We cannot avoid having a globalist perspective.   But it is
quite disturbing when globalization overwhelms national or local
needs.  The thrust of some private schools, as the ads would
suggest, is to churn out graduates for overseas employment or supply
call centers with workers who can speak with an American accent.
Not bad in itself, but what has happened to the noble cause of making
education serve Philippine development?

The outward mindset of the private schools is common among Filipinos, especially our leaders and policy-makers.

It is of course possible to combine the global and national
perspectives.  Let us look at some examples.  Taming
inflation protects the purchasing power of the workers and other
low-income people.  At the same time, it lowers the costs of doing
business for investors.  Access to quality basic education
promotes human development and equalizes opportunity for all.
Additionally, it contributes to the nation’s competitive advantage.

But tension also exists between global and national perspectives. An
increase in nominal wages undoubtedly benefits the employees, but it is
a measure usually opposed by investors.  A focus on corruption
that affects foreign investments (for instance, money-laundering) can
mean less resources and less time to combat petty corruption that the
common people have to bear in their transactions with government.

Such tension is excellently discussed in Dani Rodrik’s  “Feasible
Globalizations,” (July 2002).  Rodrik argues that policy-makers
can make the people’s demands or aspirations a constraint to
globalization or deeper economic integration.  He posits that the
mix of globalization (deeper economic integration), nation state, and
democratic politics entails tradeoffs.  He calls this the
“political trilemma of the world economy.”  It is an impossible
trinity in the sense that only two can go together at a time to meet
desirable development outcomes.

Nation-states are expected to protect the people’s interests.  On
the other hand, global institutions lack legitimacy and
accountability.  They are not as attentive and as responsive as
nation-states to the demands of national citizens.

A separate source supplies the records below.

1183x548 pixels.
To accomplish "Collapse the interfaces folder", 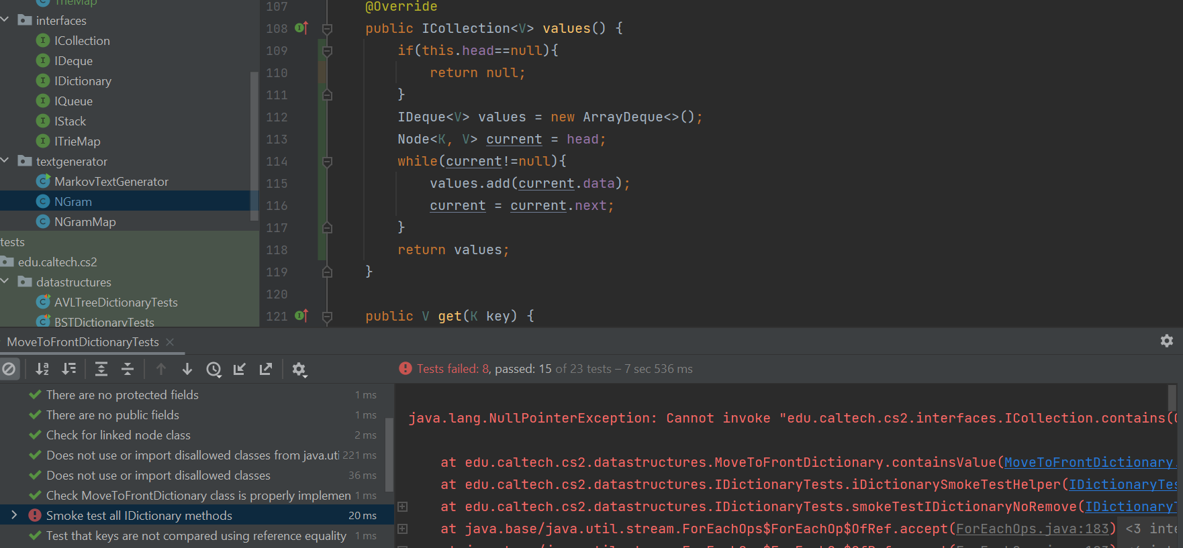I will (x=5, y=20).
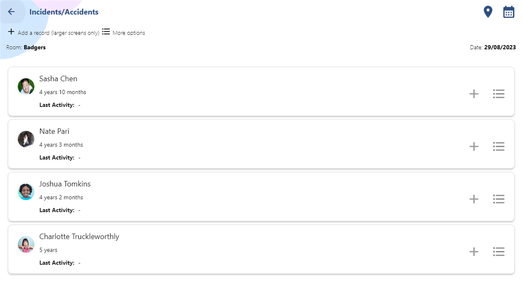Click 'Add a record (larger screens only)'
The height and width of the screenshot is (282, 523).
(53, 33)
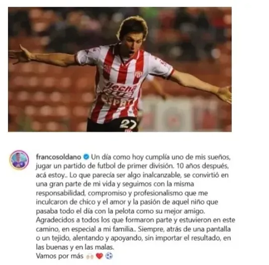Click the 'las buenas y en las malas' line
The width and height of the screenshot is (269, 265).
75,247
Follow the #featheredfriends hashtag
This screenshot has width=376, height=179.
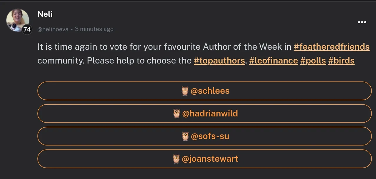pos(331,47)
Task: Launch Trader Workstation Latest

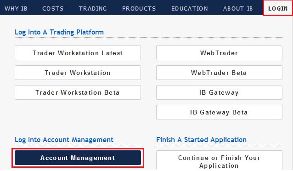Action: [78, 53]
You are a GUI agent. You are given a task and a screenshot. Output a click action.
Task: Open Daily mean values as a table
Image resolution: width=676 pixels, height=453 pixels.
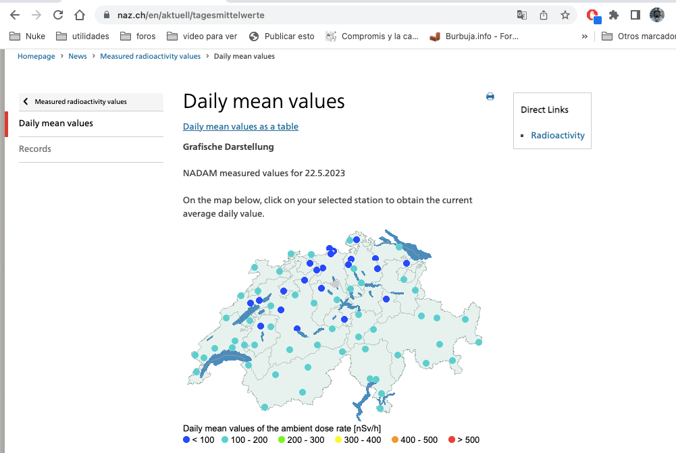(x=240, y=126)
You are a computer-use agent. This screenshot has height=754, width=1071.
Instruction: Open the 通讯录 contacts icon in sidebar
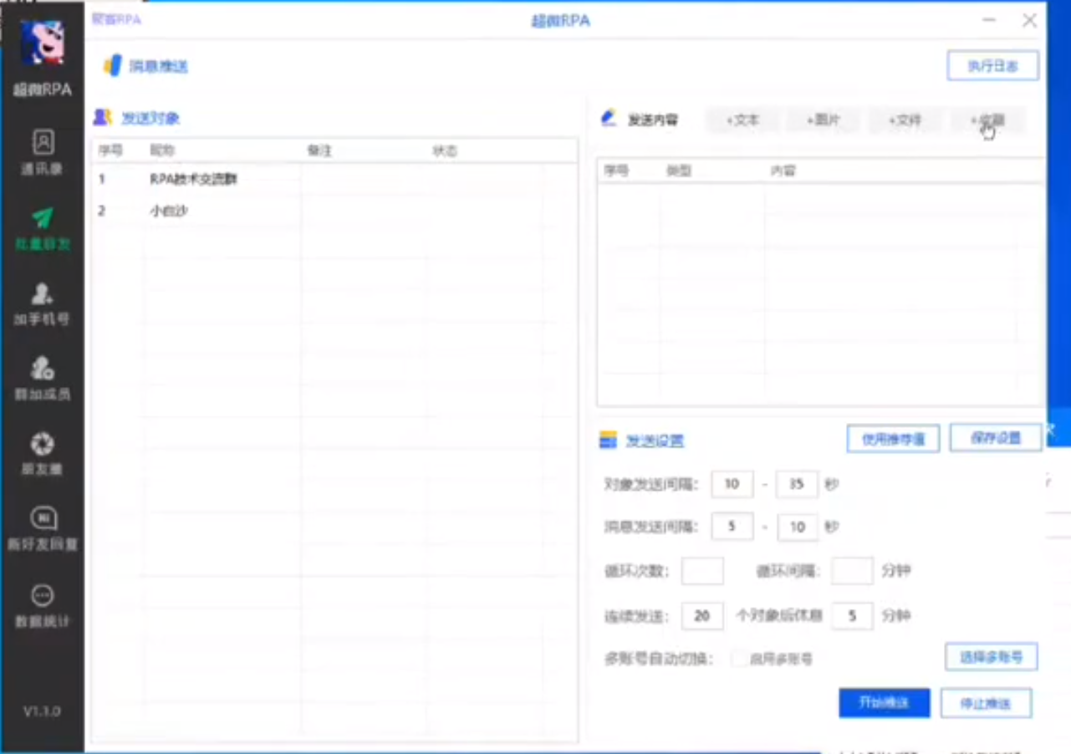43,143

In the last two decades of the last century, many nation-states adopted
an all-out globalization strategy in pursuit of growth, but this meant
restraining if not neglecting people’s needs and interests.  But
because of mounting pressure from below—mass politics—and because their
economies stagnated or deteriorated in spite of economic integration,
some nation-states (Argentina, being the best example), have slowed
down the process of globalization.

Society takes its cue from government on how to handle the tensions
between global demands and national interests.  For this reason,
to return to the tacky advertisements, we cannot totally blame the
private schools for a misguided orientation.  They are just
following government’s signal.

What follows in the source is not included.